[Tarea]: Retoma la reseña sobre la Aida del Gran Teatre del Liceu que aparece más abajo y continúala a partir de su última oración.

[Texto dado]:
━━━━

Barcelona. 23/01/19. Gran Teatre del Liceu. Verdi: Aida. Angela Meade (Aida). Yonghoon Lee (Radamés). Clémentine Margaine (Amneris). Kwangchul Youn (Ramfis). Franco Vassallo (Amonasro). Mariano Buccino (Il Re). Berna Perles (Sacerdotisa). Josep Fadó (Mensajero). Coro del Gran Teatre del Liceu. Orquestra del Gran Teatre del Liceu. Josep Mestres Cabanes, escenografía. Thomas Guthrie, dirección de escena. Gustavo Gimeno, dirección musical.

Que una cosa es la estética y otra cosa es lo estático, lo tenemos claro. Que en la ópera, a menudo, van de la mano, también. Que no tiene por qué ser algo negativo… ¿también? Tras estrenar temporada con Turandot, en una producción futurista y con tecnología de vanguardia, el Gran Teatre del Liceu parece haberse decidido a mostrar cómo cada presente es, desde el mismo momento de su concepción, pretérito y al mismo tiempo, todo futuro. Y como con cualquiera de ellos se puede alcanzar una estética que escape de lo estático para mandar su propio mensaje. Para ello ha recuperado sobre su escenario la hiperrealista y detallada propuesta escenográfica de Josep Mestres Cabanes, con tres cuartos de siglo en su haber. Telones pintados superpuestos, a la antigua usanza del cartón piedra, que nos sumergen, conectándolos con los neones de la mencionada Turandot, en la vasta historia de un teatro que estaba y está muy vivo.

━━━━

[Información proporcionada]:
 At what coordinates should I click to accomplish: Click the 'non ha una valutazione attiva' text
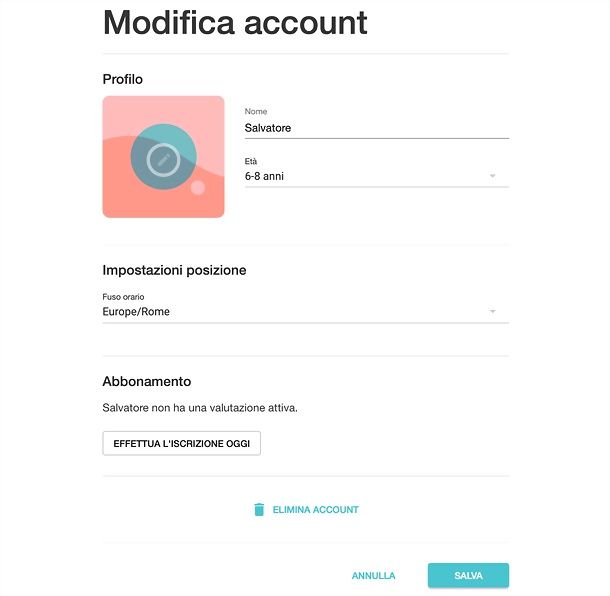click(x=224, y=408)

━━━━

[Solución del ejercicio]:
Habiendo asistido en los últimos meses a dos propuestas decidídamente clásicas, como son la de Zeffirelli (piccola Aida en Busseto) y Fagiouli en L’Arena di Verona (fechada en 1913, apenas doce años después del fallecimiento de Verdi), la de Cabanes sigue mostrándose esplendorosa, reveladora en muchos sentidos, por encima de las apuntadas. Una mirada elegante y tradicional (no quiero decir respetuosa, porque respetuoso también puede serlo el más moderno de los montajes), que consigue trasladarnos a nuestra propia historia teatral a través de unas pinturas bellísimas. Sin horterismos o fórmulas que hoy día podrían resultar un tanto demodé y, desde luego, sin mangas ni pinturas oscuras que, ahí sí, pertenecen al pasado. Para conectarlo al presente, Thomas Guthrie nos hace ver los entresijos de la puesta, elevando los telones y mostrándonos la estructura detrás de ella al llegar el final, además introducir danzas modernas en el cuerpo de baile. Los guerreros se entregan a una suerte de capoeira en la marcha triunfal y el número de Melissa Bravo (con coreografía de Angelo Smimmo) en el final del primer acto es, sin duda, el mejor que he visto en una Aida, por mucho que choque frontalmente con el resto de la concepción escénica.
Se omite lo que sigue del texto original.